FROM WIKIPEDIA: ‘Contemporaneous reviews of Oasis’ “Be Here Now” were, in John Harris’s words, unanimous with “truly amazing praise”. According to Harris: “To find an album that had attracted gushing notices in such profusion, one had to go back thirty years, to the release of Sgt. Pepper’s Lonely Hearts Club Band.” … Most early reviews praised the record’s length, volume and ambition.’


OASIS: ‘Be Here Now’ (Creation)
‘Be Here Now’ may well be the album of the decade by the band of the century (or something like that) but it’s really just another example of the law of diminishing returns.

Oasis have two songs: the big sky-punching, hug-yer-mates singalong one, and the big sky-punching wave-yer-lighter-in-the-air singalong one.

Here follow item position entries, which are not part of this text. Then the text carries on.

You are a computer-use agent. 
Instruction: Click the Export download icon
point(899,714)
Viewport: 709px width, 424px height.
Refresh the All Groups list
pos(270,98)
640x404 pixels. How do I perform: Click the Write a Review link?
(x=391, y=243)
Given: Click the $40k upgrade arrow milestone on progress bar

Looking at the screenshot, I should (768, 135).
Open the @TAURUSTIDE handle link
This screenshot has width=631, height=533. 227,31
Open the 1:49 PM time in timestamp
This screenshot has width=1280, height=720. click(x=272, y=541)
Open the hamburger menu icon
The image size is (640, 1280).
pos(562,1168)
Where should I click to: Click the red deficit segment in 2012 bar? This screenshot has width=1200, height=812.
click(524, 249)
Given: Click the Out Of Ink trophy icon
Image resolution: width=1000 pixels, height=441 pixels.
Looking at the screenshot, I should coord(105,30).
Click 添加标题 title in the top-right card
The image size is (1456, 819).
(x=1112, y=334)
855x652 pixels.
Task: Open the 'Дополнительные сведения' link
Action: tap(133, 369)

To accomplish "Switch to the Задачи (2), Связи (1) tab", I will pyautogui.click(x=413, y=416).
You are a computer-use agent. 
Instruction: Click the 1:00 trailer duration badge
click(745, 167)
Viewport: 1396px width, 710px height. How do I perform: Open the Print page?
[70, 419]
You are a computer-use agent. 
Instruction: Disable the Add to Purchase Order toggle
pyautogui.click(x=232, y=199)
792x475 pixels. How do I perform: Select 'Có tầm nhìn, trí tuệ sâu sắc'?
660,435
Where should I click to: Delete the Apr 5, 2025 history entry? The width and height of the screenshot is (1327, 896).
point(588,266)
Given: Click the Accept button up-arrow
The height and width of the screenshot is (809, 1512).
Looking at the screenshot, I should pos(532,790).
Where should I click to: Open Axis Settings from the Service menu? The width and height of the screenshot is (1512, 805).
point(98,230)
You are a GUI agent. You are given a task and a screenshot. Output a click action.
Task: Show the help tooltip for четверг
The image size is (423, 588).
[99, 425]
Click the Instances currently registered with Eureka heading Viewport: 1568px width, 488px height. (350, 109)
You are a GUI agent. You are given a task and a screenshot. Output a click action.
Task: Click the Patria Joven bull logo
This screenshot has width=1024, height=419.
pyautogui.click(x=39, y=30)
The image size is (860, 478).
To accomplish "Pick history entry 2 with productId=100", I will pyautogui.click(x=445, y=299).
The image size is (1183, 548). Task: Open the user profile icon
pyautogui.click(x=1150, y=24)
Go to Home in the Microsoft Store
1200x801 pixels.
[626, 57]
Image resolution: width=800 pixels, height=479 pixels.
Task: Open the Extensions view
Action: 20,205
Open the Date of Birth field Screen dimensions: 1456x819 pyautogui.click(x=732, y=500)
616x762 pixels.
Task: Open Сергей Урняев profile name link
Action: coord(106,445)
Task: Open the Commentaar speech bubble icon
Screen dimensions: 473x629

We heard both of them on ‘Definitely Maybe’, several times, but that was okay. Then we heard them again on ‘Morning Glory’, and they were a bit dull. Now here they are, only longer and far, far more bloated than you could ever have imagined.

Not that we expect a radical departure: plenty of fine bands do one thing and do it well throughout their careers (think Tindersticks, Teenage Fanclub, Smiths, etc etc). The trouble with Oasis is that behind all the big noise, world-swallowing arrogance and tabloid hysteria there is… nothing.

Oasis have about as much emotional resonance as a stale baguette, and stretching these flimsy bits of other people’s songs to six, seven, eight minutes won’t make a blind bit of difference.

But what of the songs? What can I say? They’re Oasis songs. There are 11 of them (and an orchestral reprise of ‘All Around the World’ to finish). You know already what they sound like, and you’ll either cringe or celebrate accordingly. ‘Be Here Now’ is the musical equivalent of summer cinema sequals like ‘Speed 2’ and ‘The Lost World’ – hollow retreads of past glories shuffled around a little, repackaged and put back into service to rake in a few extra dollars before the public get wise to the con.

In the end, though, you have no choice. Every open window, every passing car, every radio will be blaring out identikit bits of ‘Be Here Now’ for at least another year. At least one of these songs will be as inescapably ubiquitous as ‘Wonderwall’.

Resistance is futile.

(I stand by pretty much al of this, but I’ll admit I was wrong on one count – not a single song from ‘Be Here Now’ became ubiquitous. I can’t remember how any of them go.)